Ignore the decimal, that is, look at the greatest integer value of the quotient, namely 142. Then, the remainder can be obtained from: 6 = 1000 - 142⋅7. This is just another form of how students should check their division:

142⋅7 + 6 = 1000

Students often think about this procedurally, not conceptually. In fact, a thorough understanding of remainders and the division algorithm would make the questions in this post fairly simple.

In general, suppose B is divided by A, producing an integer 'quotient' Q and a remainder R, where R is an integer satisfying A > R ≥ 0. Then the Division Algorithm states:

QA + R = B or R = B - QA

As an aside, some students are taught or discover another calculator approach for finding the remainder:

Subtract (discard) the integer part of the decimal, leaving 0.8571429, then multiply this result by the original divisor 7. Like magic, the display reads 6. Students should realize that the calculator internally stores more places than it displays! It may be worth it to demonstrate why this method works or have students investigate this, so I'll make it part of today's challenge:

STUDENT/READER CHALLENGE #2:

Explain why the above procedure works for finding remainders. You may want to employ an algebraic derivation, using A, B, Q and R as above.

Students should now use remainder concepts to solve the original problem and the following:

STUDENT/READER CHALLENGE #3

What is the largest 6-digit multiple of 7? Explain your method carefully.

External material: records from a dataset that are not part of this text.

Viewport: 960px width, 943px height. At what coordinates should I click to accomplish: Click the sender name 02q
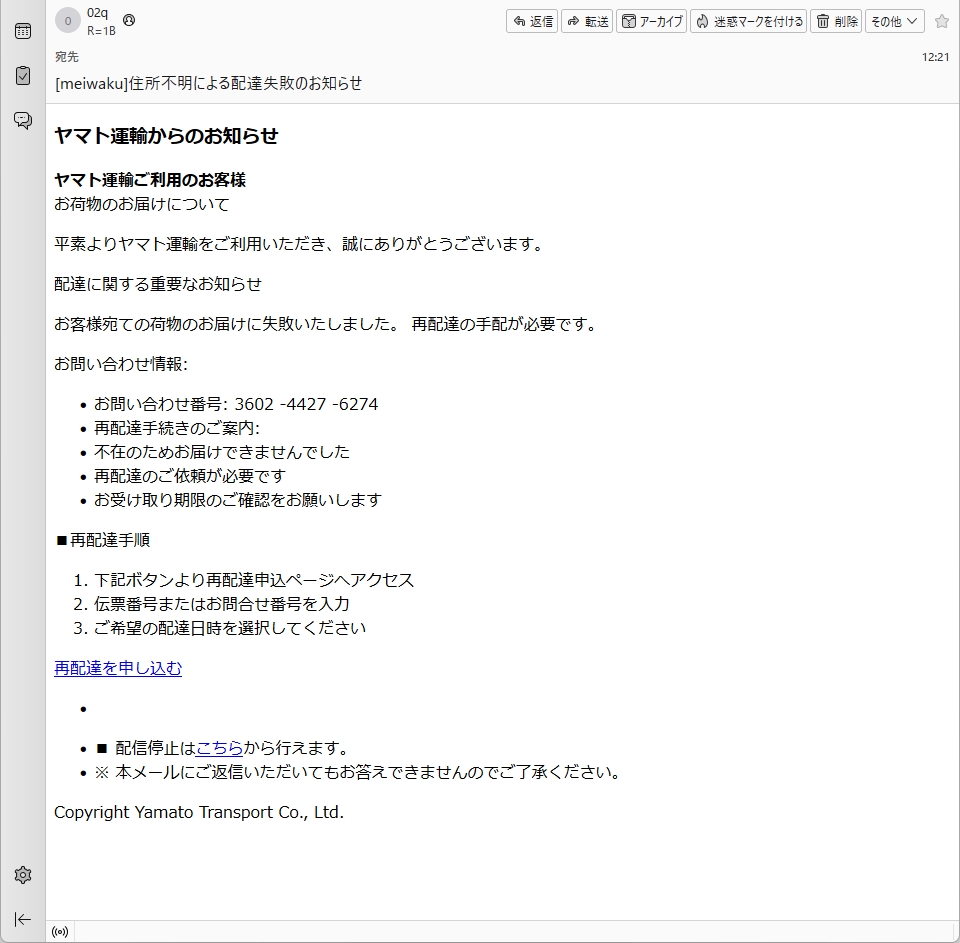(97, 13)
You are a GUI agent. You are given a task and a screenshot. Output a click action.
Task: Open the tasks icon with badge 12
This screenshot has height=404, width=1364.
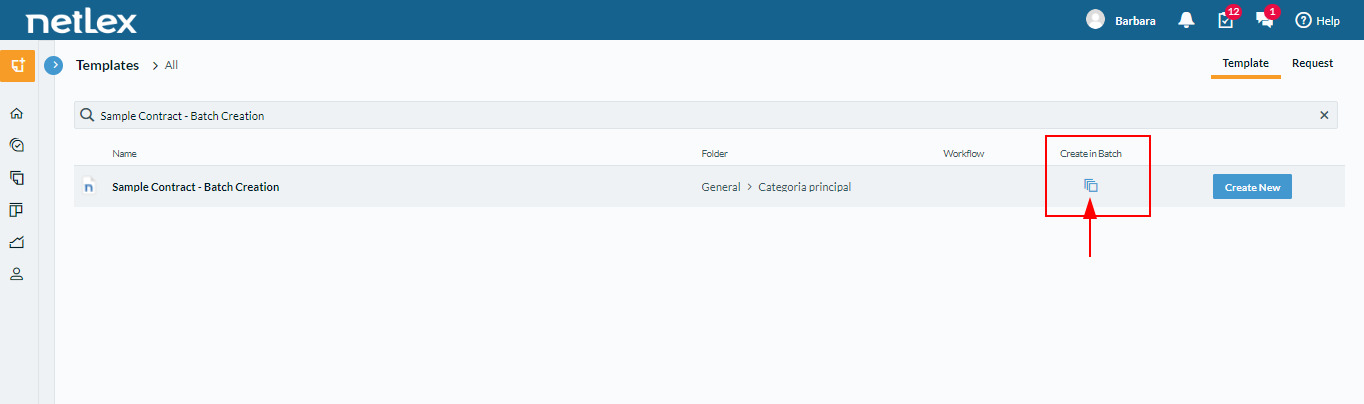[1227, 19]
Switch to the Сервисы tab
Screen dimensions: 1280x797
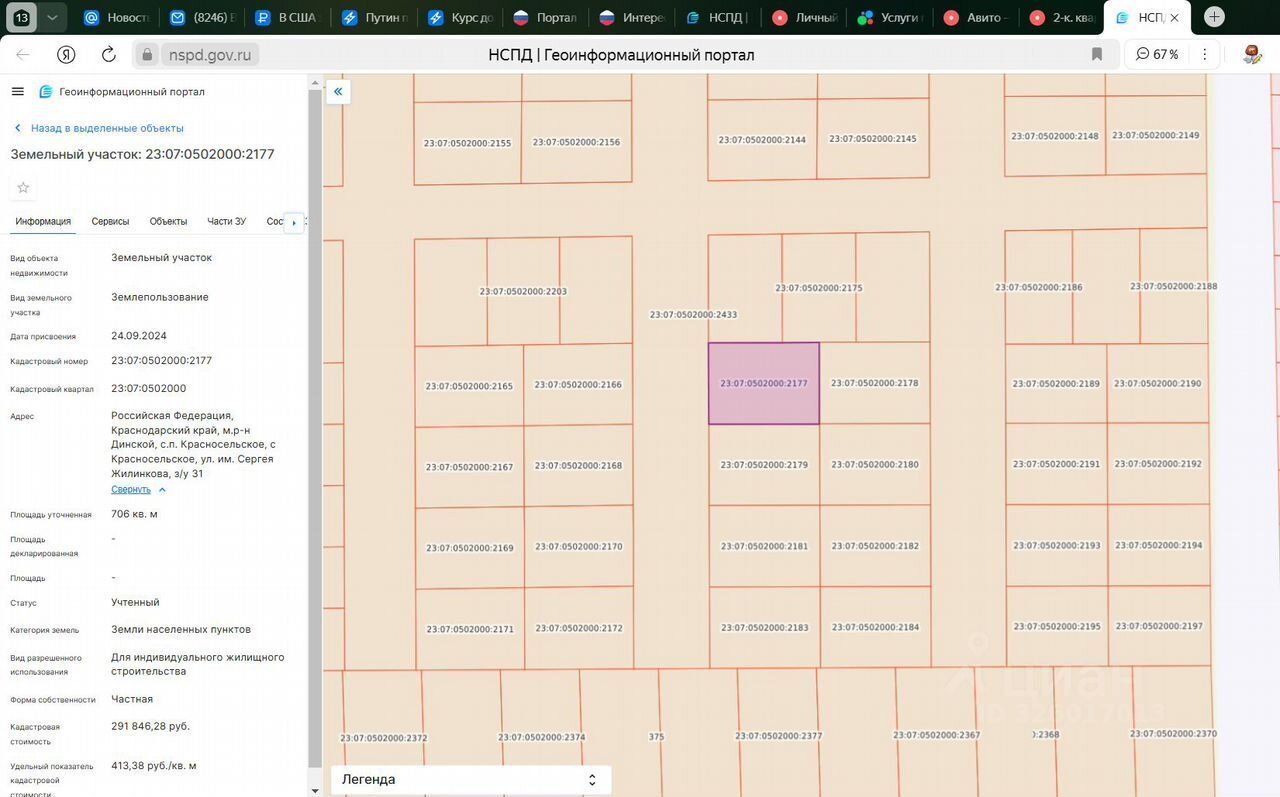point(110,221)
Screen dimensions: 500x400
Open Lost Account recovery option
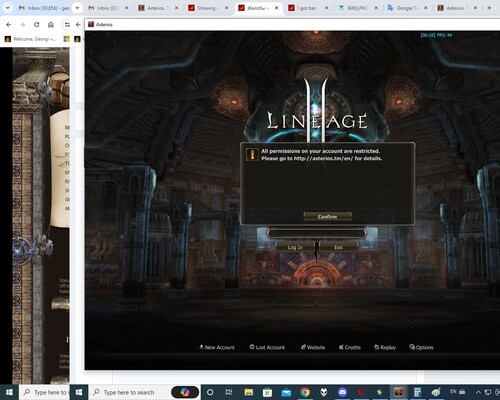(267, 347)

Note: If time permits (like right before a vacation), you may want to introduce modulo arithmetic (congruences, etc.) to solve the remainder problem in a more compact form:

10 ≡ 3 (mod 7) → 10^{6} ≡ 3^{6} ≡ (3^{2})^{3} ≡ 2^{3} ≡ 1 (mod 7), using the fact that 9 is congruent to 2 modulo 7. Thus, the remainder is 1 and the result follows. Of course, there's a great amount of overhead in developing this much number theory, but if you're looking a holiday challenge...^{}^{}

## Friday, December 14, 2007

### What is the Largest 3-digit Multiple of 7? - A Middle School Activity on Remainders, Multiples and the Division Algorithm

Posted by Dave Marain at 8:40 AM

Labels: congruences, division algorithm, investigations, middle school, number theory, remainders

Subscribe to:
Post Comments (Atom)

## 7 comments:

It must be the season... 3 days ago I did two remainder problems with most of my classes (I blogged, if you are curious).

Your algebraic verification of how to use a standard calculator to obtain remainders is very nice. Really, lots more kids should be exposed to it.

Finally, your feed no longer shows up in my Google reader - I don't know when you write any more. Did you know that?

Have a wonderful holiday.

Jonathan

I am also having a problem with Dave's feed (but not his comments feed, ironically).

Me too. I just realized I still get comments in my feed, but no posts!

jonathan--

Happy Holidays!

I re-directed mu Posts feed through Feedburner a couple of weeks ago and there have been some complications. You may need to re-subscribe. I'm not sure about Google Reader -- I'll check it. Also, I've set up a new icon in the sidebar to allow readers to subscribe to the comments feed via Feeburner also.

BTW, are you or your readers able to post comments via email in WordPress? I'm sure this is easy to do in Blogger but I haven't seen instructions yet - my ignorance, you know!

IMHO, remainders are very important and all students need to have a better understanding of this both with and without the calculator! That's why I published this post.

Uh oh! Did I mess up this blog's post feed for all of my regular readers? You may need to re-subscribe using the icon in the sidebar (the smaller one). The larger one is the Comments feed which seems to be working. I apologize for this incovenience - I became enamored of Feedburner and I've been tinkering - a very dangerous thing to do apparently!

Could each of you indicate which feed service you normally use? If Google Reader is in the majority, I may just go back to that, but, right now, I'm concerned about making more changes!

In spite of all that, HAPPY HOLIDAYS!

I use Google Reader, and it was pointing to http://mathnotations.blogspot.com/feeds/posts/default

I'll try adding the feedburner feed. But I'm surprised that the default blogger feed stopped working just because you added a feedburner feed.

I too use Google Reader. I subscribed to the new feed, seems to be working fine now.